Carvão Vermelho: Células Tronco é uma esperança?


Valdir Higino: Quando o projeto de lei da biossegurança foi aprovado em 2005 eu era um dos deficientes que festejaram na porta do Congresso Nacional e saí de lá convicto de que uma luz no fim do túnel havia de fato aparecido. Depois vieram os embates com a Igreja Católica e tudo teve que ser decidido 2 nos depois no Supremo Tribunal Federal. Agora é esperar o resultado das pesquisas encabeçadas por ninguém menos que a Dra. Mayana Zats, uma sumidade no que diz respeito a manipulação genética. A sorte está lançada!


Carvão Vermelho: Fale de sua vida, seus sonhos, seus anseios, seus medos?


Valdir Higino: O fato que mais marcou minha historia de vida foi quando aos 8 anos com um diagnostico de distrofia muscular os médicos chamarem meus pais num canto e decretarem fria e cruelmente que eu não teria mais muitos anos de vida. Então só me restavam 2 alternativas, ou acreditar na medicina ou acreditar em mim, eu optei pela segunda e aos 44 anos não me arrependo até hoje. Tenho muitos sonhos e planos, os mais urgentes são terminar meus estudos, constituir família, trabalhar enfim e meu maior medo é que o país que tanto amamos feche os olhos para uma população de milhões de deficientes que só esperam oportunidades.

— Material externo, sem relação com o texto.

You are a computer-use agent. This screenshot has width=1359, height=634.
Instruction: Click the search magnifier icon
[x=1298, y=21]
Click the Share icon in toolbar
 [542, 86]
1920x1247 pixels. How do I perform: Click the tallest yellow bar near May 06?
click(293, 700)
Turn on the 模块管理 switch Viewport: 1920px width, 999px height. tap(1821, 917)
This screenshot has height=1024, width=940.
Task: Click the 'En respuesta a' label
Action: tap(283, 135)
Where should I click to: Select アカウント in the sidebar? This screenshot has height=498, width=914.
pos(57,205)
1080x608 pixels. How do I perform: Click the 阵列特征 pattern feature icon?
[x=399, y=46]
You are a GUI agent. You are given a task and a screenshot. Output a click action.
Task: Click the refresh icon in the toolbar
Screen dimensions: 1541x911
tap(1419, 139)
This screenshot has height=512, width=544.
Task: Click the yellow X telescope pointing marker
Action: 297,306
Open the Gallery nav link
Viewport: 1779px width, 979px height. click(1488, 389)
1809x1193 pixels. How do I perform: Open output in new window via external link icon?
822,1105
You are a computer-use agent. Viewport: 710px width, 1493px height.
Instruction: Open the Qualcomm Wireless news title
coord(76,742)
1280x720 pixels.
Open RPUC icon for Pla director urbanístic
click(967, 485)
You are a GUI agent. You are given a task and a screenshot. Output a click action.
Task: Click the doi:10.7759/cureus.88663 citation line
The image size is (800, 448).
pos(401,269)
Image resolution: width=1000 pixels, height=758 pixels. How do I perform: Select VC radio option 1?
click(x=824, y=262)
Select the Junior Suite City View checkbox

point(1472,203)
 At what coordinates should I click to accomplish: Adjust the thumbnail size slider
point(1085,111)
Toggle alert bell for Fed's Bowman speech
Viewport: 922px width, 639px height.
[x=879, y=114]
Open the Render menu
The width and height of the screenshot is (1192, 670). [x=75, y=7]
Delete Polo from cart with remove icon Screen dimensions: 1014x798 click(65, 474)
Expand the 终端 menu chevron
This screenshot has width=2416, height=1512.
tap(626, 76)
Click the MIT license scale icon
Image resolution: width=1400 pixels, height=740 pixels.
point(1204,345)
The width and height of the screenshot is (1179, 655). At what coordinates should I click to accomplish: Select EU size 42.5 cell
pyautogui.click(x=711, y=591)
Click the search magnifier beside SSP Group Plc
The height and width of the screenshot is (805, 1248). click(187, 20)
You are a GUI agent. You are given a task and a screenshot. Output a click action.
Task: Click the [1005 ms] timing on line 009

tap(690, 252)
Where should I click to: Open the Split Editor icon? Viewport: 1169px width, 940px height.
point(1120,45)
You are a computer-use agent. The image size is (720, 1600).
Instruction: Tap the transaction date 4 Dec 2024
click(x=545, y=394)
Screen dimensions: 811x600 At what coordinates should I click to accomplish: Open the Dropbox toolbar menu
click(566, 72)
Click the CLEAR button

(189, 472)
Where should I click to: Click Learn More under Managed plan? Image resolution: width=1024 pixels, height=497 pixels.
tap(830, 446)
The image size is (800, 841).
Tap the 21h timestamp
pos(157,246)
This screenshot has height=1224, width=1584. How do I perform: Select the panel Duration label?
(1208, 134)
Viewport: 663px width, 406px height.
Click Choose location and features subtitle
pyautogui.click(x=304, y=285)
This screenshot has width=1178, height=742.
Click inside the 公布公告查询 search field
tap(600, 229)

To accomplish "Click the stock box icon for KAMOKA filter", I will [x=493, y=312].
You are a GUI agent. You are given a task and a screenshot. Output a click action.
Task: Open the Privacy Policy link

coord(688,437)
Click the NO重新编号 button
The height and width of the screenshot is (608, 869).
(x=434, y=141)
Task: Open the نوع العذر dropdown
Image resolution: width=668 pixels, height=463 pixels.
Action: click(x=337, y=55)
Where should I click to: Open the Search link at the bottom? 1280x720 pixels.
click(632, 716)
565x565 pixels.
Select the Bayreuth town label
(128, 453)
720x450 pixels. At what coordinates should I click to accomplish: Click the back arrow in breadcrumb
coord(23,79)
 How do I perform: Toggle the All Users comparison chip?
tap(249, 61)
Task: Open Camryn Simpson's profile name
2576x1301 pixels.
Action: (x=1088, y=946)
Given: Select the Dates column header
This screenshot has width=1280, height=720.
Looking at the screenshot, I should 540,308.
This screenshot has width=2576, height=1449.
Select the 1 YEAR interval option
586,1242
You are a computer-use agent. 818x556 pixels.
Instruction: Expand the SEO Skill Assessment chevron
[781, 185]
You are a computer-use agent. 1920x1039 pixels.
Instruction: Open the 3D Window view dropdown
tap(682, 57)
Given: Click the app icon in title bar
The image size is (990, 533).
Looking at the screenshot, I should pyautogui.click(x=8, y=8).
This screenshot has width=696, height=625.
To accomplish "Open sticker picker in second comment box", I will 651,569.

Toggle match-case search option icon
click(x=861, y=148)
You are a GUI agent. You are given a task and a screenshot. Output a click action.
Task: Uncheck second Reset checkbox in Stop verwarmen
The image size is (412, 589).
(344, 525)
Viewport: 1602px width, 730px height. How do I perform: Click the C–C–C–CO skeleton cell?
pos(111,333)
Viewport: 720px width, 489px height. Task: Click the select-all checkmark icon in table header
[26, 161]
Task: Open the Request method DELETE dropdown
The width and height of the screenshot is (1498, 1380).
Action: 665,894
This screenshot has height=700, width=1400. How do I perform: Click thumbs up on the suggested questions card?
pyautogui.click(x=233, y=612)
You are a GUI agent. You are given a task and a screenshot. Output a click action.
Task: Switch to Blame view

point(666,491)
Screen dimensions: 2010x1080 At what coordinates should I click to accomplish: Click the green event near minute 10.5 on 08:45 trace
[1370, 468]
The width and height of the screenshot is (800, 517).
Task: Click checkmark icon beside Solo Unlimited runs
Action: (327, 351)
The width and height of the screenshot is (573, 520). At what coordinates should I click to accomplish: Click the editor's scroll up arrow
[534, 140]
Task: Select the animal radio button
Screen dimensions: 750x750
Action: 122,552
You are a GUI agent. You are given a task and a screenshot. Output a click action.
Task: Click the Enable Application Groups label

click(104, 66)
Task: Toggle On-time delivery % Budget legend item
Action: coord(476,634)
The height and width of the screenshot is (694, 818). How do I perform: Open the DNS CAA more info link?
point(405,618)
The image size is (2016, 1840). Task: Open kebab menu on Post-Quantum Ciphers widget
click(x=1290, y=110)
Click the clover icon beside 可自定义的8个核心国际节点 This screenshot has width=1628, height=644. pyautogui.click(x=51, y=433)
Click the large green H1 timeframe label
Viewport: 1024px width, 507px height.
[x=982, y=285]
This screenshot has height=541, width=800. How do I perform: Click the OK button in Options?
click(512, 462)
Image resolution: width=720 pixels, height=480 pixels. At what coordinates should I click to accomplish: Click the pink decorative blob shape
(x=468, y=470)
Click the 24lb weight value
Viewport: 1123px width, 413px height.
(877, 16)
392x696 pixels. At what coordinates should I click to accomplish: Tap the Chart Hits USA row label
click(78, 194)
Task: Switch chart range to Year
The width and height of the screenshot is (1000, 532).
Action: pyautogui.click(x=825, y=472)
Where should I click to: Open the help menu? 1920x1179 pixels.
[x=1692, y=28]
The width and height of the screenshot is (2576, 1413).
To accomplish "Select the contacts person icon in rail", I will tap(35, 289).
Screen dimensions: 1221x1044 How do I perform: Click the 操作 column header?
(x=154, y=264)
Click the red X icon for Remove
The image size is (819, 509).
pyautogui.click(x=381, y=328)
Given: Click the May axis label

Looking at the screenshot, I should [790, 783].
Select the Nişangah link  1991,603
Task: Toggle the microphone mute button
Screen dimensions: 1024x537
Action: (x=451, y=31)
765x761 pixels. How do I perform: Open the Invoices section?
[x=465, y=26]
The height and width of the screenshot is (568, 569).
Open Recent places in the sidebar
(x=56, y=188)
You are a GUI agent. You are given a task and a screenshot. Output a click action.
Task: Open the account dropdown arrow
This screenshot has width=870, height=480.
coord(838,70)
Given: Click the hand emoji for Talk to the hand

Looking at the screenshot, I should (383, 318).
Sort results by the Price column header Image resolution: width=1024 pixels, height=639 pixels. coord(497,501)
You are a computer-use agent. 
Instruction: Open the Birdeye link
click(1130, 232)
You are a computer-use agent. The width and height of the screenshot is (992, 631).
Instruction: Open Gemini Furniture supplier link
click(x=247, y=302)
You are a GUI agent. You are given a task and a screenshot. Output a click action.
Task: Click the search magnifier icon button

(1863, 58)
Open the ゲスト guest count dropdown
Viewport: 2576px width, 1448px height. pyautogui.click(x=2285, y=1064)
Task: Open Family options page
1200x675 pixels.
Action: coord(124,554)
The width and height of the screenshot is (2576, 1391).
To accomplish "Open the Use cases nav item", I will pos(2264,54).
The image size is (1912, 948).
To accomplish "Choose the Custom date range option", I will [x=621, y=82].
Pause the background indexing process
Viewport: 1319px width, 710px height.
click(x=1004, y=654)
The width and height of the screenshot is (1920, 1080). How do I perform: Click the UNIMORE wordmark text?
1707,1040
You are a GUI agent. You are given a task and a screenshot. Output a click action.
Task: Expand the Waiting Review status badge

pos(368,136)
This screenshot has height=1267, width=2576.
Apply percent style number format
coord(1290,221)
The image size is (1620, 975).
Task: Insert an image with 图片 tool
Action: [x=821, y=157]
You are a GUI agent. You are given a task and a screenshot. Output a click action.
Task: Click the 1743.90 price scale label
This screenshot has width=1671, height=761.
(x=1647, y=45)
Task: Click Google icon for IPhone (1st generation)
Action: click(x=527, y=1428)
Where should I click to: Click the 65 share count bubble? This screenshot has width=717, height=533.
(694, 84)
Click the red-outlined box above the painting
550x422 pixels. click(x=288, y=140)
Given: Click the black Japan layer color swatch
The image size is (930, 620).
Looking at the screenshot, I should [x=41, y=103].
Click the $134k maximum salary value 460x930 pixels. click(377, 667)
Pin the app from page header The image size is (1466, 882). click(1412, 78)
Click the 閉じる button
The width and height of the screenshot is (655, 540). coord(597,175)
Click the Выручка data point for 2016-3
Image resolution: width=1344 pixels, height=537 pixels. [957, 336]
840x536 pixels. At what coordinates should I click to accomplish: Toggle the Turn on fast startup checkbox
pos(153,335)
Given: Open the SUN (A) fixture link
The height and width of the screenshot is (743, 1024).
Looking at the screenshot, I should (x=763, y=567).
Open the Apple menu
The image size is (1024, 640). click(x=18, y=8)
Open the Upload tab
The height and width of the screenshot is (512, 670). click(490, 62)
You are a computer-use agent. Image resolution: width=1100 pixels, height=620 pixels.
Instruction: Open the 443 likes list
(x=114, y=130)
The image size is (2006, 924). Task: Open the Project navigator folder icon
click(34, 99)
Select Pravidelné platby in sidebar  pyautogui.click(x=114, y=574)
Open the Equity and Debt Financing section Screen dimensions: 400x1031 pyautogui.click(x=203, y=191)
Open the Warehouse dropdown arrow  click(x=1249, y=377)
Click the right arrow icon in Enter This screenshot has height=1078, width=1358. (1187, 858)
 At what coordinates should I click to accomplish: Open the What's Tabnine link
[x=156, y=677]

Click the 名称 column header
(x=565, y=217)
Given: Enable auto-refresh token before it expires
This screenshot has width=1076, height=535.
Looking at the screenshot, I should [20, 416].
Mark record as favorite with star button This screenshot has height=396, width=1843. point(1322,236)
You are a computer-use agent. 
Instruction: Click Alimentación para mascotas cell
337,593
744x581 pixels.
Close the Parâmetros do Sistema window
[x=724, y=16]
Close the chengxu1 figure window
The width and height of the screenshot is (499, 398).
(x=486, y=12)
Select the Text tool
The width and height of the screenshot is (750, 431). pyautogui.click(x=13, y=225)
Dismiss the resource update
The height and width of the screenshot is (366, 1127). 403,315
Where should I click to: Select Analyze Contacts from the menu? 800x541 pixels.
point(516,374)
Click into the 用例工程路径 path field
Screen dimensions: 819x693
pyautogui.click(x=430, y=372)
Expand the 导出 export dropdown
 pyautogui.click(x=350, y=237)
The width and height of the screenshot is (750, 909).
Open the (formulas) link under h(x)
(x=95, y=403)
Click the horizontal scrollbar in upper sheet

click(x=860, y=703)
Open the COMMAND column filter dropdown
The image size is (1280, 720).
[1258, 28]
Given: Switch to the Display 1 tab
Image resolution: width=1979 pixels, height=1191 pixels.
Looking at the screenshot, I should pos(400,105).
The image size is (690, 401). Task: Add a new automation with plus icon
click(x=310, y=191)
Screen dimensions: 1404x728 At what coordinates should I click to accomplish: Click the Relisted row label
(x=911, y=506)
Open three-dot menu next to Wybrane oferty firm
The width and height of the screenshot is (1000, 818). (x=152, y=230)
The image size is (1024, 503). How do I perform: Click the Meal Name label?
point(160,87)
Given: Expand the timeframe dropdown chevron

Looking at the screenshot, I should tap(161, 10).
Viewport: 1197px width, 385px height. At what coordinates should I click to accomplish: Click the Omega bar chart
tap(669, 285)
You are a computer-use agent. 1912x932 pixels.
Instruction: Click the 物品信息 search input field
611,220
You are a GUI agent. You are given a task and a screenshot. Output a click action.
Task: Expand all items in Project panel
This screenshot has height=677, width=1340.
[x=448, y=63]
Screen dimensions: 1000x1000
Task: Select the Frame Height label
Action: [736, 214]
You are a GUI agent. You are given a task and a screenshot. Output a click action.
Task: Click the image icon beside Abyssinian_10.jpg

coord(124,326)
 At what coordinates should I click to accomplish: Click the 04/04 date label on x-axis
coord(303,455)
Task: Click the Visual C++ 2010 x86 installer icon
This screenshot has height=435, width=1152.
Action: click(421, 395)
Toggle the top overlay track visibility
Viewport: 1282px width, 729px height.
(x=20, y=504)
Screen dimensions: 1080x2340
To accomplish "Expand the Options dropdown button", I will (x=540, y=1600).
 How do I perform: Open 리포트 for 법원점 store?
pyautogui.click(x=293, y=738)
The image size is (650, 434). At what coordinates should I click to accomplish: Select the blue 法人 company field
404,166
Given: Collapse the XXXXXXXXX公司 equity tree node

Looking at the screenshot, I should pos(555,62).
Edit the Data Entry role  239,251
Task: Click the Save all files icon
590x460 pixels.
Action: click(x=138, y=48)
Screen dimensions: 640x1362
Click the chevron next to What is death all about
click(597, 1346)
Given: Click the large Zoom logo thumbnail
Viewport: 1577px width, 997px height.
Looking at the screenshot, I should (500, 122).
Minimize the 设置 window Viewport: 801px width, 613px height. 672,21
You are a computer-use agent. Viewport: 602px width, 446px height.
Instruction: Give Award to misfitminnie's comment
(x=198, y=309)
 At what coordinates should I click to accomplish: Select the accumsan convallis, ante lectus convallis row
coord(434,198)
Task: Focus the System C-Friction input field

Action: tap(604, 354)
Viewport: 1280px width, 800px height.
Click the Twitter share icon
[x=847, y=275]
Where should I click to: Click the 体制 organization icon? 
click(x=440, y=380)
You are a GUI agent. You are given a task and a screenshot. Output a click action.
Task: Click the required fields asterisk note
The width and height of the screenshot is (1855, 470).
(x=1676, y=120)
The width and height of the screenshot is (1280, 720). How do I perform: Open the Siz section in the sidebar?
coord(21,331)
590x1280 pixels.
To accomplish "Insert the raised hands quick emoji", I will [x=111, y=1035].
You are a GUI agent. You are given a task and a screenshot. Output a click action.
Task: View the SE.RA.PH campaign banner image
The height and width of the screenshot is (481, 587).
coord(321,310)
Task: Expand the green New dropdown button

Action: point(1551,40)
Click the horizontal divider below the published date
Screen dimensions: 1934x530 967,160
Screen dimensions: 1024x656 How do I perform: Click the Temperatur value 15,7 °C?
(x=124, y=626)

Aproveito pra agradecer pela chance e pelo espaço.


Um grande abraço a todos!







Um comentário:

  1. Grande Valdir! Você conseguiu trazer aos leitores do Blog a essência daquilo que permeia as dificuldades de todos os cadeirantes do Brasil, quiçá, suas palavras, bem colocadas - diga-se de passagem - ajude a abrir os olhos daqueles que nós, acreditamos ainda, sejam os que decidirão a vida de muitos. Um grande Abraço e Obrigado.